Summary of the AI-Assisted Cloud Intrusion
This article details a recent cloud intrusion were attackers leveraged AI, specifically Large Language models (LLMs), to rapidly gain and escalate access within an energy firm’s AWS environment. Here’s a breakdown of the key points:
How the Attack Happened:
- Initial Access: Attackers stole valid AWS test credentials from publicly accessible Amazon S3 buckets. These credentials granted importent permissions to AWS Lambda and limited access to AWS Bedrock. The S3 bucket also contained RAG data for AI models.
- Privilege Escalation: After failing to use common usernames, the attackers exploited the compromised user’s permissions (UpdateFunctionCode and UpdateFunctionConfiguration) to inject malicious code into Lambda functions.
- AI-Generated Code: The injected code exhibited characteristics strongly suggesting LLM generation:
* Comments written in Serbian (potentially indicating the attacker’s origin).
* Hallucinated AWS account IDs (non-existent or belonging to external accounts).* Non-existent GitHub repository references.
* Extensive exception handling and adjustments to Lambda execution timeouts.
- Account Takeover: The attackers used the compromised access to enumerate IAM users and their keys,create new admin accounts (“frick”),and inventory S3 bucket contents. They attempted to assume OrganizationAccountAccessRole across multiple AWS environments.

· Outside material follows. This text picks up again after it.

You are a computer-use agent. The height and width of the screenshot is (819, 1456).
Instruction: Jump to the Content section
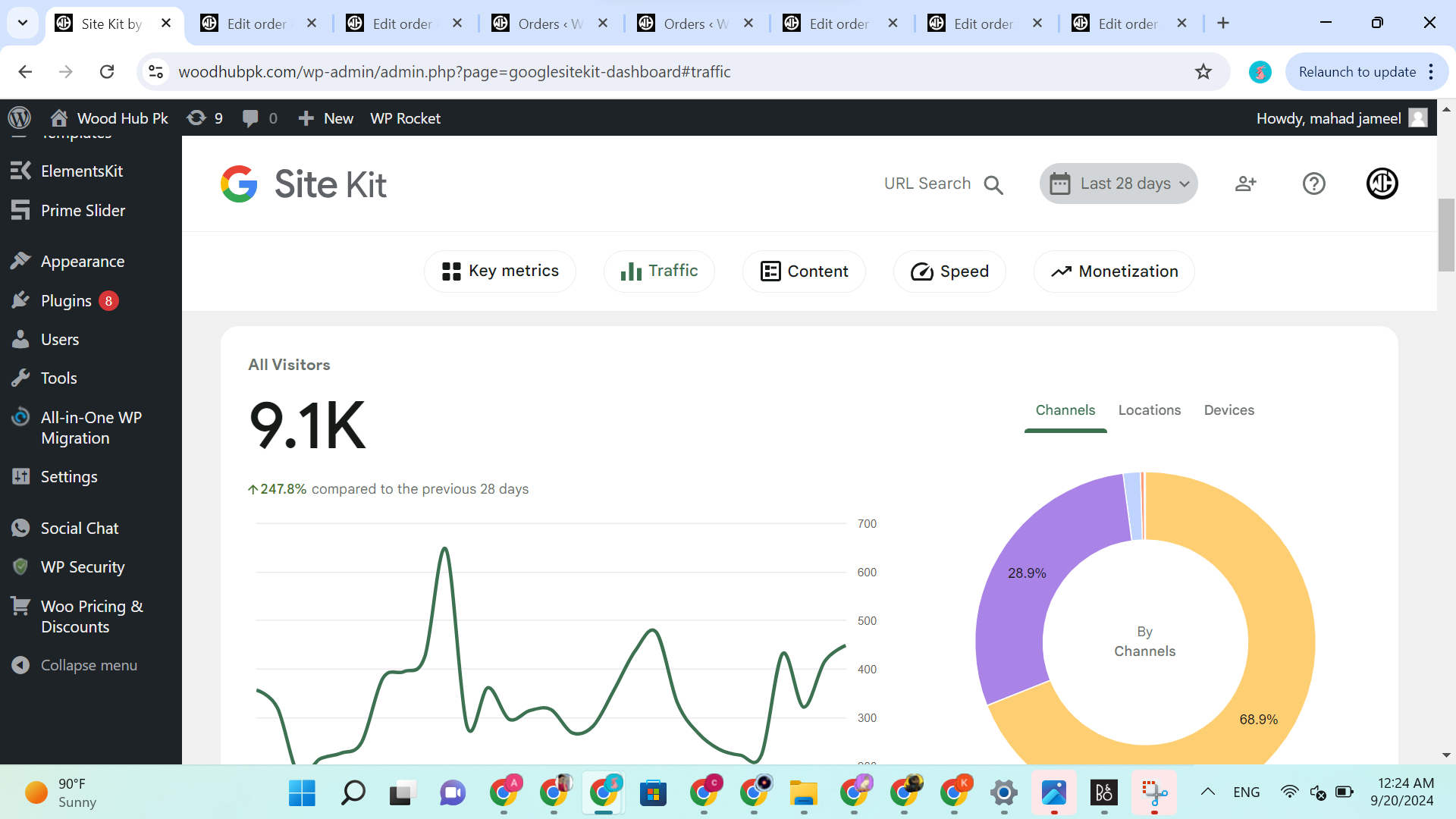[804, 271]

- Data Exfiltration: With admin access,the attackers stole sensitive data including:
* Secrets from Secrets Manager
* SSM parameters from EC2 Systems Manager
* CloudWatch logs
* Lambda function source code
* Internal data from S3 buckets
* CloudTrail events
- LLMjacking: The attackers abused the compromised account’s access to Amazon Bedrock,invoking multiple LLMs (Claude,DeepSeek,Llama,etc.) – a tactic termed “LLMjacking.”
Key Indicators of AI Involvement:
* Rapid Timeframe: The attack progressed from credential theft to Lambda execution very quickly, suggesting automated code generation.
* Code Characteristics: The code’s features (Serbian comments, hallucinated IDs, comprehensive error handling) are consistent with LLM outputs.
* Hallucinations: The inclusion of invalid account IDs aligns with known LLM “hallucination” tendencies.
Recommendations to Prevent Similar Attacks:
* Secure Credentials: Avoid storing access keys in public buckets.
* Temporary Credentials: use temporary credentials for IAM roles.
* Credential Rotation: Rotate long-term credentials periodically for IAM users.
* Monitor Bedrock Usage: Flag invocations of Bedrock models that are not typically used within the account.
In essence,this incident highlights a new and evolving threat landscape where attackers are leveraging the power of AI to automate and accelerate cloud intrusions.